- Dok. Maarten Hidskes
Mitos dan Fakta Kapten Westerling yang Membantai Warga Sulawesi Selatan, Jago Menembak dan Kebal Peluru
Kamis, 5 Desember 1946, 123 personel pasukan khusus Belanda atau Depot Speciale Troepen (DST) itu tiba di Makassar, Sulawesi Selatan. Pasukan itu datang dengan membawa misi khusus atas permintaan penguasa militer Belanda di Makassar, Koloner De Vries, untuk melakukan "penertiban" di wilayah tersebut.
Pasukan itu dipimpin oleh seorang Kapten Belanda kelahiran Turki, bernama Raymond Pierre Paul Westerling, atau Kapten Westerling. Pria ini, 4 bulan sebelumnya, tepatnya pada 20 Juli 1946, baru saja diangkat menjadi komandan pasukan khusus DST.
“Ibu saya warga negara Turki berdarah Yunani. Ayah saya orang Belanda,” kata Westerling pada jurnalis senior dan sejarawan Salim Said, dalam sebuah wawancara khsusus pada awal musim panas 1970 di Amsterdam.
Foto: Kapten Westerling (Wikipedia)
Tak semuanya dari 123 personel DST yang dikirim ke Sulawesi Selatan itu orang Belanda, sebagian dari mereka merupakan pemuda asal Belanda, kebanyakan dari mereka adalah pemuda berdarah Sunda, Ambon, Manado, Jawa dan Timor. Hanya sekitar 30-an personilnya yang merupakan orang Belanda.
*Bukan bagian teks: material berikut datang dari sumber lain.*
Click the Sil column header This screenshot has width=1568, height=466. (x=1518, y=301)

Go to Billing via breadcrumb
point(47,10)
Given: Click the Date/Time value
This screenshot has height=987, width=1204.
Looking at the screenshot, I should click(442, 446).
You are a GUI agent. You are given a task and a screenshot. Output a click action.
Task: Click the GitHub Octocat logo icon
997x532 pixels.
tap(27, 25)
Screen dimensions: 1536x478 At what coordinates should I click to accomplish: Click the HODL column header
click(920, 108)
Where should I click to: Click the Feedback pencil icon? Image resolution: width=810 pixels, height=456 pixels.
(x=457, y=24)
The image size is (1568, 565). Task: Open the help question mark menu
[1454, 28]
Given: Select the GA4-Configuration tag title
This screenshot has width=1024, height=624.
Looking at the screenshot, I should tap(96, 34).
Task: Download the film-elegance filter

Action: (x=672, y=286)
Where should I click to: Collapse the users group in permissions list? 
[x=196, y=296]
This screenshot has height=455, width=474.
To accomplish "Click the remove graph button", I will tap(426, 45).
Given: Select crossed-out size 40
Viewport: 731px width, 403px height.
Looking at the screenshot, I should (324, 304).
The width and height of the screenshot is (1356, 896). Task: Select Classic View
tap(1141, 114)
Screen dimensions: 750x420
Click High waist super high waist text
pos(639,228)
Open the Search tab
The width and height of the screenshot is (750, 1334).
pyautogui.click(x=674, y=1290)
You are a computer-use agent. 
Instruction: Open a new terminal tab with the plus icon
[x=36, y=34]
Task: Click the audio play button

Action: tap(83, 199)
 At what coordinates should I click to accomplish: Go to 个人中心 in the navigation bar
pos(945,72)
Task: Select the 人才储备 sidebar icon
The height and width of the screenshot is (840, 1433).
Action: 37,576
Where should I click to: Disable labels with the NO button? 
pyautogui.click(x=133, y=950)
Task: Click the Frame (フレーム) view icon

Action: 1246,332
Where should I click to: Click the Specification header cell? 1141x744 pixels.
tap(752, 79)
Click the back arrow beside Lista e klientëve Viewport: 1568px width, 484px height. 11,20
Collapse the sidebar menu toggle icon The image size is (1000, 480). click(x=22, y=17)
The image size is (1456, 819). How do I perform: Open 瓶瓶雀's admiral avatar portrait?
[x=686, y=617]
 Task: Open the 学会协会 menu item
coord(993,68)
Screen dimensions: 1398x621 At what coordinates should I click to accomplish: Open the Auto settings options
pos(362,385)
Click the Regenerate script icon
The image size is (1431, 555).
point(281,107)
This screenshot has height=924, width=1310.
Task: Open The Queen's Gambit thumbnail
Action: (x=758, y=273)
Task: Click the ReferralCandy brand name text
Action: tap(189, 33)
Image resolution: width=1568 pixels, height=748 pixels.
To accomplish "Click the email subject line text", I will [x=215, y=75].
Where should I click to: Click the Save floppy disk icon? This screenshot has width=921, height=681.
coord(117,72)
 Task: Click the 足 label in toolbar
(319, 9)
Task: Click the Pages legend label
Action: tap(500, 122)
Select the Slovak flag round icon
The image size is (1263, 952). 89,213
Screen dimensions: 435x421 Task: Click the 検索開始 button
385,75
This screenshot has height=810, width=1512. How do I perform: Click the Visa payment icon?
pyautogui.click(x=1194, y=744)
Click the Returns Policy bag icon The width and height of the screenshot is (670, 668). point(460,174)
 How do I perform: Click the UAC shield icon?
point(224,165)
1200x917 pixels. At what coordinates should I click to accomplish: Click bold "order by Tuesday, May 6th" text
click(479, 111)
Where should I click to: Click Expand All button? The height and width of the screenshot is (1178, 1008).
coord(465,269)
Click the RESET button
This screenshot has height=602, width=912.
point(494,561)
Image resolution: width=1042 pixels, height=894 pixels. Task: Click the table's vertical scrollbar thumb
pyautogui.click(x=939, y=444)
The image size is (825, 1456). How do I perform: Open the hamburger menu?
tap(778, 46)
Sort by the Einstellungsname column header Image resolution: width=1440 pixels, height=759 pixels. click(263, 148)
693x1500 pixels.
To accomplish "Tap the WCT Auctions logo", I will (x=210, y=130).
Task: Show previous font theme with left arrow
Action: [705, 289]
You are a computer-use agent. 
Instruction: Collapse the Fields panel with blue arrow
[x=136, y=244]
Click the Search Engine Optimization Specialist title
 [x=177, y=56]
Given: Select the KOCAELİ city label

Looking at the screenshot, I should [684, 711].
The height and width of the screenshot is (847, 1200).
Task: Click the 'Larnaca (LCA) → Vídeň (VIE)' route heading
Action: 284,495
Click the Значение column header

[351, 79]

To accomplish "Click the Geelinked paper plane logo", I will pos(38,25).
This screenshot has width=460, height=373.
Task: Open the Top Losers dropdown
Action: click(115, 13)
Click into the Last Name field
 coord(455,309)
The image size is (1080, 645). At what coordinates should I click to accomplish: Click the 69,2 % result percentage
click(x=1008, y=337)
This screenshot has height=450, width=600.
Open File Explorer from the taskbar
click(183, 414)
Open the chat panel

Opsir Penghubung Hay, salah satu dari 123 anggota pasukan itu berkisah, sebelum diberangkatkan ke Sulawesi Selatan, dengan lantang sang Kapten berpidato dihadapan anak buahnya.
"Siapa yang tidak sanggup berdiri dengan kedua kaki berada dalam genangan darah setinggi pergelangan kaki, silahkan pergi sekarang!" kata Westerling.
Dua anggota pasukan khusus lainnya, Herman dan Wim, dalam kesaksiannya mengatakan, beberapa pemuda dalam barisan pasukan Westerling benar-benar memutuskan untuk mengundurkan diri.
"Pinky, tiba-tiba dia kabur, terlalu berat baginya. Dia kembali ke bagian ketentaraan yang sebelumnya. Kapten tidak memandang rendah siapapun" kata Wim dan Herman sambil menunjukkan sosok seorang pemuda kurus di sebuah foto.